Umat islam menyadari kemunduran dan kelemahan mereka yang sudah berlangsung semakin lama itu. Gerakan pembaharuan ini cukup berpengaruh terhadap perkembangan fiqih. Banyak diantara pembaharuan itu juga adalah ulama’-ulama’ yang berperan dalam perkembangan fiqih itu sendiri. Mereka berseru agar umat Islam meningglakan taklid dan kembali kepada Alqur’an dan hadits dan mengikuti jejak para ulama’ terdahulu.

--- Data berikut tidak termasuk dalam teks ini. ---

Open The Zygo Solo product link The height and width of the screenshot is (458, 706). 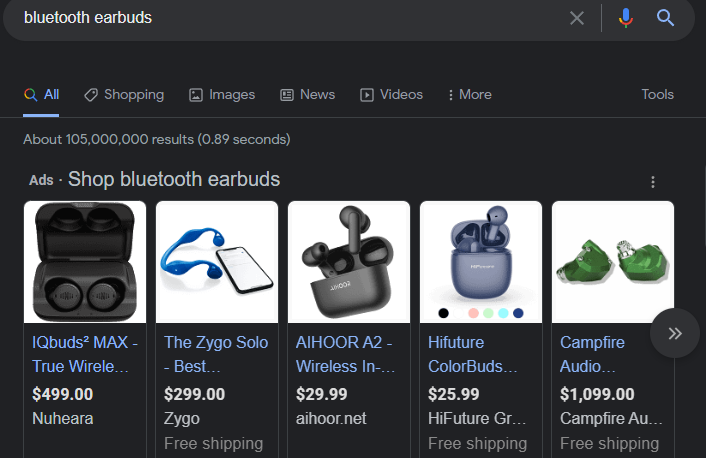click(216, 354)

Mereka inilah yang disebut sebagai golongan salaf. Periode ini ditandai dengan disusunnya kitab Majallat al-Ahkam al-‘Adiyyat di akhir abad ke-13 H, mulai 1285 H sampai tahun 1293 H (1869-1876 M).
Contoh ijtihad yang dilakukan
Perluasan daerah dari suatu Negara akan berdampak semakin luas pada jumlah dan bobot persoalan yang dihadapi, baik menyangkut sosial politik ketatanegaraan maupun hal-hal yang perlu diselesaikan oleh pemimpin dan para ulamanya. Mereka, terutama ulama’-ulama’ dituntut untuk berfatwa dalam menghadapi persoalan-persoalan hukum yang frekuensinya selalu bertambah dari masa ke masa. Keadaan ini menentang mereka untuk menafsirkan ayat-ayat Alqur’an atau hadits-hadits nabi berdasarkan penalaran ilmiah yang intens (ijtihad).

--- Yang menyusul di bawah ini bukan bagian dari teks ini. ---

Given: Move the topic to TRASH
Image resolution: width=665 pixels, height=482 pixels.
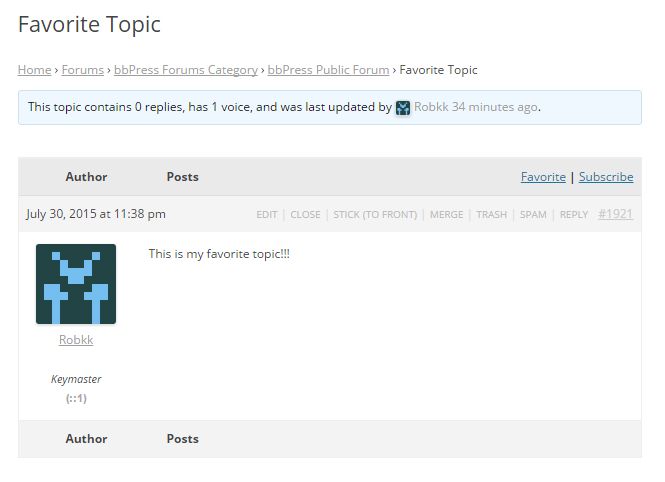Looking at the screenshot, I should (x=492, y=215).
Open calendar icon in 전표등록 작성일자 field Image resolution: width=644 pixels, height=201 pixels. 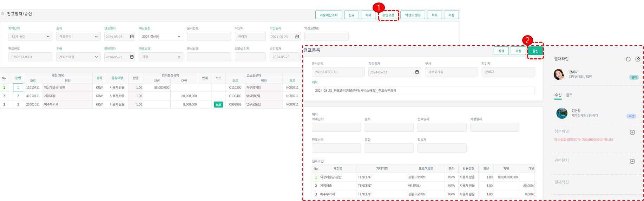coord(417,72)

B.     Keistimewaan Masa Ini
1.      Pengembangan fiqih di Arab, Asia tengah dan  India
Para ulama tidak sekaligus meninggalkan ijtihad, melainkan berangsur-angsur karena itu dapatlah kita membedakan antara masa sebelum pertengahan abad 7 hijriyah (tahun 656 H) yaitu masa ketika jatuhnya kerajaan Abasiyyah di Baghdad dengan terbunhnya al Mu’tashim, dengan masa sesudahnya. Dalam masa itulah para ulama menghadapkan dirinya kepada taqlid sampai pengaruhnya ke asia tengah dan India.
Para imam telah meninggalkan warisan yang begitu berharga dan sangat besar, yaitu hukum-hukum yang diperlukan oleh kejadian-kejadian. Pemerintah pun dalam menetapkan seseorang untuk menjadi hakim dan mufti dan kedudukan lainnya mengambil dari orang-orang yang mengikuti madzhab, baik di Timur maupun di Andalus dan Maghribi. Para fuqaha’ masa taqlid itu sepakat meninggalkan ijtihad, adakala karena aneka ragam fatwa yang bersimpang siur tak terkendalikan lagi, yang menyebabkan para fuqaha’ menjauhkan diri dari ijtihad, dan adakala karena sudah malas untuk berijtihad, dan adakalanya pula memang pahamnya sudah tertumbuk pada pendapat bahwa pintu ijtihad sudah tertutup. Mulai saat itu fiqh Islam sudah bercerai dari sifat amaliyah yang praktis berpindah berjalan pada cara yang teoritis yang jauh dari segi-segi praktek kehidupan, dan merupakan bentuk yang membeku, tidak mau menampung masalah yang hidup dalam kehidupan umat.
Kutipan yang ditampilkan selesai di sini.